The Arts and Architecture Thesaurus (AAT): A critical ...

[Pages:48]Dagobert Soergel

College of Information Studies, University of Maryland Office: (301) 405-2037 Home: (703) 823-2840

Fax (301) 314-9145 e-mail ds52@umail.umd.edu

The Arts and Architecture Thesaurus (AAT) A critical appraisal

Long version. A shorter version is available

1 Introduction: Thesauri in information retrieval

What is a thesaurus and what is its purpose? Describing the functions of a thesaurus in a nutshell will provide the background for a critical examination of the AAT. A thesaurus is a structured collection of concepts and terms for the purpose of improving the retrieval of information. A thesaurus should help the searcher to find good search terms, whether they be descriptors from a controlled vocabulary or the manifold terms needed for a comprehensive free-text search -- all the various terms that are used in texts to express the search concept. Most thesauri establish a controlled vocabulary, a standardized terminology, in which each concept is represented by one term, a descriptor, that is used in indexing and can thus be used with confidence in searching; in such a system the thesaurus must support the indexer in identifying all descriptors that should be assigned to a document in light of the questions that are likely to be asked.
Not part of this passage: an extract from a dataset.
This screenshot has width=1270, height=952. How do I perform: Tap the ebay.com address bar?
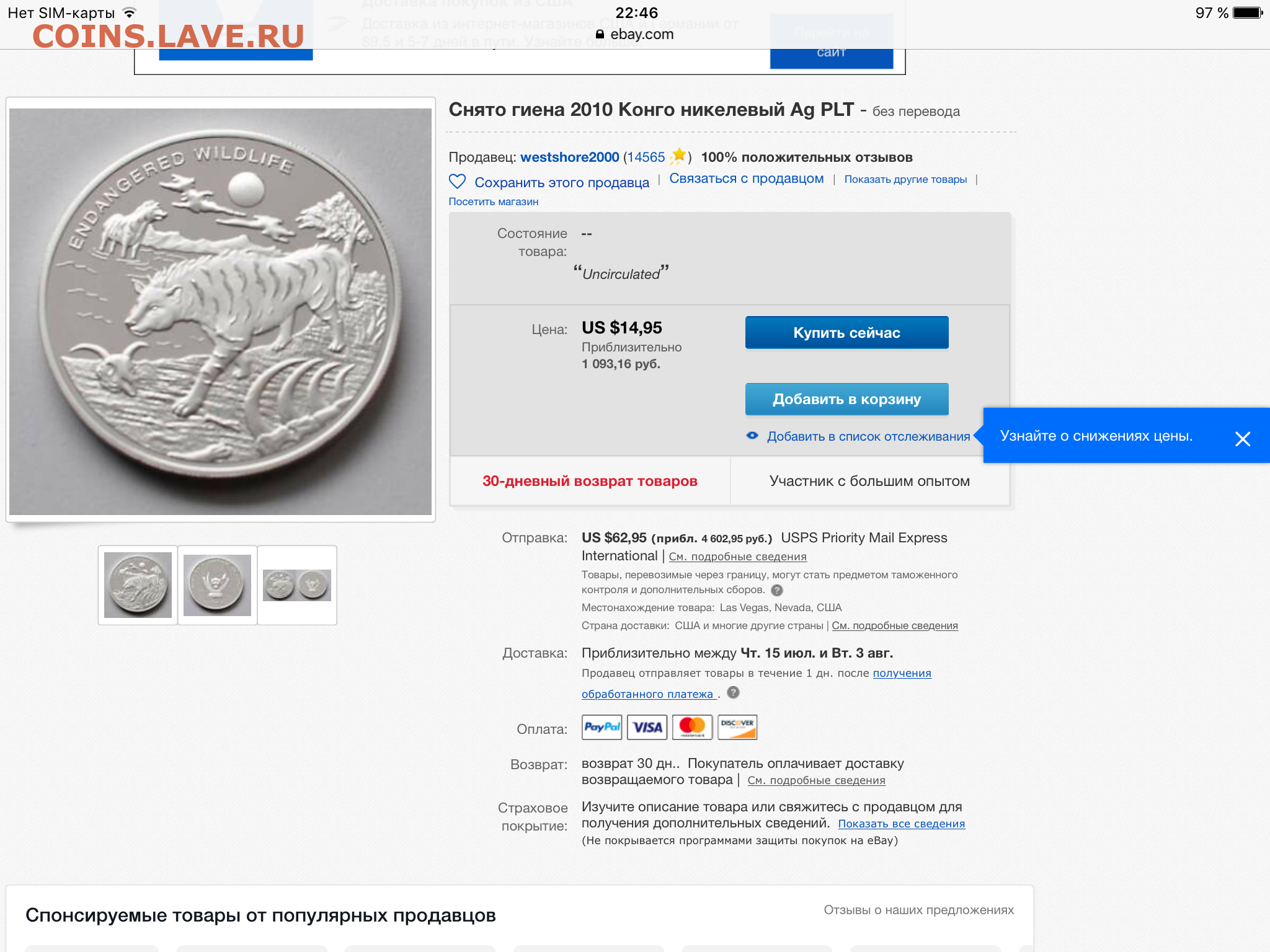(x=635, y=34)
A good thesaurus provides, through its hierarchy augmented by associative relationships between concepts, a semantic road map for searchers and indexers and anybody else interested in an orderly grasp of a subject field.

A good thesaurus can be used for automatic search query expansion in two ways:

(1) synonym expansion, adding all the synonyms for a search term; needed for free-text searching. For example,

color proofs

add color separations

barrel vaults

add cradle vaults, tunnel vaults, wagon vaults, wagonhead vaults

bluish gray

add aqua gray, baby blue, blue black, blue gray, centroid color 191, light Payne's gray, pewter, powder blue, slate

(2) hierarchic expansion, adding all the narrower terms for a search term (also called inclusive searching). This is needed whether one searches with a controlled vocabulary or free-text, for example,

humanities

add arts, linguistics, literature, philosophy, history, etc.

gold

add electrum, chryselephantine sculpture

barrel vaults

add annular vaults, half barrel vaults, rampant barrel vaults, spiral vaults

saints

add hagiography, hagiographies

Soergel, Arts and Architecture Thesaurus

2

Synonym expansion requires that synonym relationships be recorded completely and explicitly in the thesaurus; hierarchic expansion requires that hierarchic relationships be recorded completely and explicitly.
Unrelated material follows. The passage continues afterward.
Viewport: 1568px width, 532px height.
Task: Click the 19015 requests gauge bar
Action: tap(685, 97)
A good thesaurus provides guidance to the indexers. In the approach of request-oriented indexing (or user-oriented indexing) the concepts to be included in the thesaurus are collected from actual and expected search requests. They are then organized into an easily grasped structure that serves as a framework or checklist for the indexer in analyzing objects or documents. The users have told the thesaurus builder what they are interested in and the thesaurus builder has organized these interests into a logical framework that communicates user interests to the indexer. The indexer can now consider these interests in analyzing documents, making sure that an object or document will be assigned all descriptors under which a user may want to find them. Request-oriented indexing requires a well-structured thesaurus; it depends on the semantic road map provided by the thesaurus. Request-oriented indexing starts with a hierarchical display, using the alphabetical display only for augmentation.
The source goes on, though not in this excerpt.